Berechnung des oberflächlich abfließenden Wassers

Die Berechnung der Oberflächenabflussbildung erfolgt mit dem physikalisch basierten Niederschlags-Abfluss-Modell RoGeR , das auch im Rahmen des kommunalen Starkregenrisikomanagements in Baden-Württemberg (SRRM-BW) zum Einsatz kommt.

Als ereignisspezifische Eingangsdaten müssen für RoGeR neben den oben beschriebenen Niederschlagsdaten auch Informationen zur aktuellen Bodenvorfeuchte vorliegen. Für die realen Starkregenereignisse wurden dabei die zu Beginn des Ereignisses herrschenden Vorfeuchtebedingen (auf Basis einer landesweit für Baden-Württemberg vorliegenden, mit dem Wasserhaushaltsmodell RoGeR_WB_1D erstellten, langjährigen Wasserbilanzsimulation) herangezogen.
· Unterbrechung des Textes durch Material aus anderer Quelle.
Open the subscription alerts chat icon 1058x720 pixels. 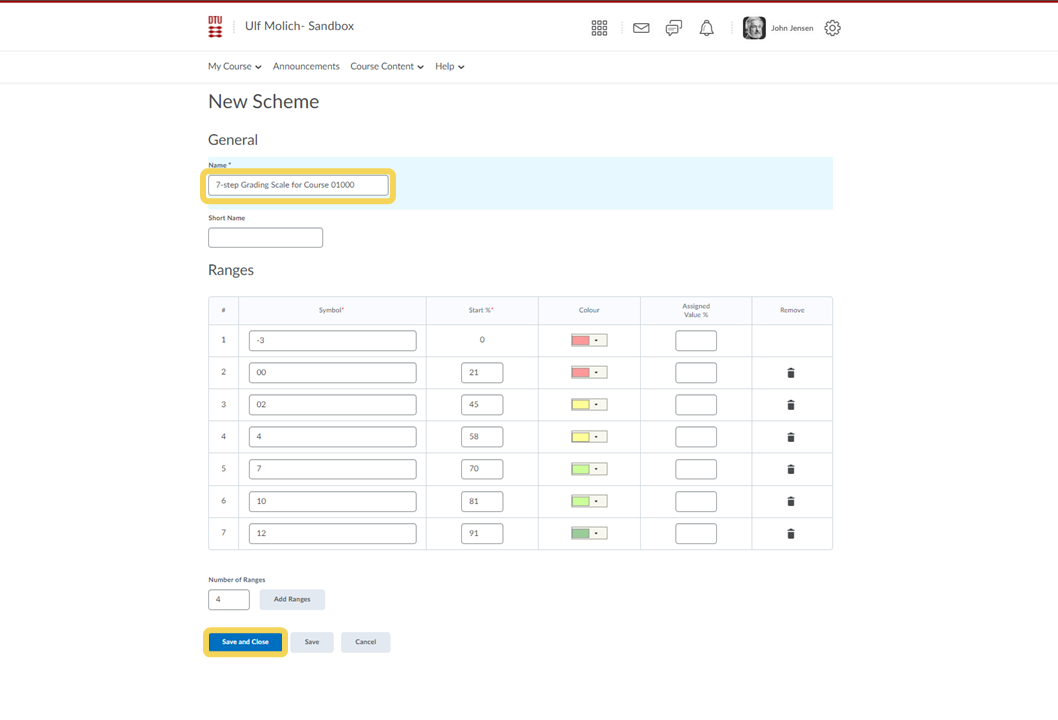pos(674,28)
Für die fiktiven Szenarien wurden aus der oben genannten Wasserbilanzsimulation, über einen Perzentil-Ansatz drei Vorfeuchtebedingungen abgeleitet. Die Vorfeuchte-Option "trocken" entspricht dabei dem 10. Perzentil der Häufigkeitsverteilung der Werte der nutzbaren Feldkapazität (nFK) in den Sommermonaten; "mittel" entspricht dem 50. Perzentil nFK und "feucht" dem 90. Perzentil nFK.

Als Output von RoGeR erhält man pro Niederschlagsintervall (5 Minuten) den sog. Oberflächenabfluss (OA-Werte, hier 5 x 5 m räumliche Auflösung). Das ist der Teil des Niederschlags, der nicht in den Boden infiltrieren kann (im Starkregenfall meistens aufgrund von Infiltrationsüberschuss).

Akkumulation des Oberflächenabflusses

Um die Gefahr durch Überflutungen außerhalb von bestehenden Gerinnestrukturen abzubilden, ist die räumliche und zeitliche Konzentration des gebildeten Oberflächenabflusses unerlässlich. In der Regel werden dafür 2d-hydraulische Modelle verwendet, die allerdings den Nachteil haben, dass sie im Vergleich zu den anderen Modellierungskettenglieder relativ rechenzeitintensiv sind und somit lange Berechnungszeiten aufweisen. In AVOSS wurde daher zur Konzentration des Oberflächenabflusses ein, auf einer geomorphologischen Fließakkumulation beruhender Ansatz entwickelt, der es erlaubt Überflutungsbereiche und die zur SFGF Ausweisung notwendigen Kriterien mit geringem Rechenzeitbedarf ausgewiesen werden können.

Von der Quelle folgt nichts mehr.